3 min read

Some Recent News Items

Some Recent News Items
Photo by Haberdoedas / Unsplash

Short post this week just to share a few recent news items I've been seeing in the generative AI arena and to let you know that I'm still here after a bit of a hiatus. I'll be back next week with a longer, more substantive newsletter post.

Matthew McConaughey and Salesforce have another (newish) advertisement for the same product I wrote about last month. This one was first released as a Super Bowl ad, but is getting a lot of air play right now.

In the more recent spot, Mr. McConaughey is making his way through Heathrow airport and is experiencing a bit of a mad rush as a result of a gate change. How, really, an AI agent is supposed to help in this situation is left unclear. Airports have ubiquitous message boards listing departures and airlines have apps that communicate things like departure times and gate changes in real time.

Are AI software companies really so bereft of realistic use cases that they have to produce ads like this one, humorous as they may be? If so, shouldn't that tell us something about the utility of their products.

Following up from a post decrying the deletion of government data from a few weeks ago, a team of volunteer archivists called RestoredCDC.org went live earlier this week with the archived Centers for Disease Control and Prevention website, exactly as it appeared before Donald Trump's inauguration.

The site is hosted in Europe and has a disclaimers that it doesn't contain information on recent disease outbreaks (it's an archive after all), that videos are not archived, and that the folder/link structure is not fully intact, which affects indexing and Google searches. They're working on fully restoring those capabilities though, and are looking for additional volunteers to help out with those efforts.

A statement on their mission:

The CDC site provides a wide range of information and data. For healthcare providers, there is information about the latest recommendations on diagnosis and treatment. For consumers, there is health information and recommendations. For researchers, there are datasets that provide valuable information. For public health departments, there is information regarding trends in infectious diseases and other information required to be prepared for outbreaks. These are just some examples of the information contained in over 46,000 pages.
In the last few days of January 2025, webpages began to disappear. After several days, many of the pages returned, but some alterations have been noted. Some sites include a disclaimer regarding “gender ideology” which “this Department rejects.” It is unclear if these pages will be updated to remove the language deemed to be offensive by the administration.

It is hopeful for our future that organizations like this exist that are capable and willing to restore some of the data that have been deleted in recent weeks.

Last week, Yoori Hwang and Se-Hoon Jeong at Korea University in Seoul published some new research on generative AI around the idea of countering AI hallucination with warning labels.

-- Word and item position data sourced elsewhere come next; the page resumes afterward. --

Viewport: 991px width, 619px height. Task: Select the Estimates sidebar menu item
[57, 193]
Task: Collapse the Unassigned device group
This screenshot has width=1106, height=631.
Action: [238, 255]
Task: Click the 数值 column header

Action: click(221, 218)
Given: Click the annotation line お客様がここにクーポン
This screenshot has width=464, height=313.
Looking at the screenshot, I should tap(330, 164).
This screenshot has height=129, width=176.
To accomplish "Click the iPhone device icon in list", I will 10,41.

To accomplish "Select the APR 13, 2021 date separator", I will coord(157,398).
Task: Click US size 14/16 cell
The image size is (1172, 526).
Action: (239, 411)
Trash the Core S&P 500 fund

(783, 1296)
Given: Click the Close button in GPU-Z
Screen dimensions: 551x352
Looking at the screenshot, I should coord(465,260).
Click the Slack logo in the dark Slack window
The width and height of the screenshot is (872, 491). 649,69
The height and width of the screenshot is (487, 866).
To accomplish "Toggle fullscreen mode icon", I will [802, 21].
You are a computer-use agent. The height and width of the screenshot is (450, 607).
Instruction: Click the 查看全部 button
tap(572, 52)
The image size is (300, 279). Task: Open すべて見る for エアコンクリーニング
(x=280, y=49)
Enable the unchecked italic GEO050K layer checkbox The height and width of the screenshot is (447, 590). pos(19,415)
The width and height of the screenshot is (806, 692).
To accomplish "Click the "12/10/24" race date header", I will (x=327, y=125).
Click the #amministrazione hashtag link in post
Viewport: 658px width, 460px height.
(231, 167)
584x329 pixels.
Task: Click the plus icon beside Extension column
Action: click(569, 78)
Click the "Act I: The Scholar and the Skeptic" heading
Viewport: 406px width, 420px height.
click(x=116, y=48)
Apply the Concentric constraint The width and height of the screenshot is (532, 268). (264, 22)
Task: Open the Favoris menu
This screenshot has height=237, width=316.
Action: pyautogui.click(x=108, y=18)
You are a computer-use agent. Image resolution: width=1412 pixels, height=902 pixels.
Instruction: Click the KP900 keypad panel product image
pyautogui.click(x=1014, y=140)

The authors describe AI hallucination as "statements [generated by AI tools] that are seemingly plausible but factually incorrect ... which can contribute to the generation and dissemination of misinformation." They found that forewarning participants about the possibility of AI hallucination significantly reduced the acceptance of AI-generated misinformation.

A separate but related finding demonstrated that participants who had a preference for "effortful thinking" were even less likely to accept AI-generated misinformation when they were forewarned of the possibility. This finding ties in nicely with another article I wrote about recently.

This area of research suggests that it may be possible to offset some of the negative effects of AI content being wrong by applying disclaimers to the content. That may not be in the immediate interest of the companies developing generative AI products, but it is probably necessary to overcome the perception that AI content is (increasingly) a source of mis- and disinformation.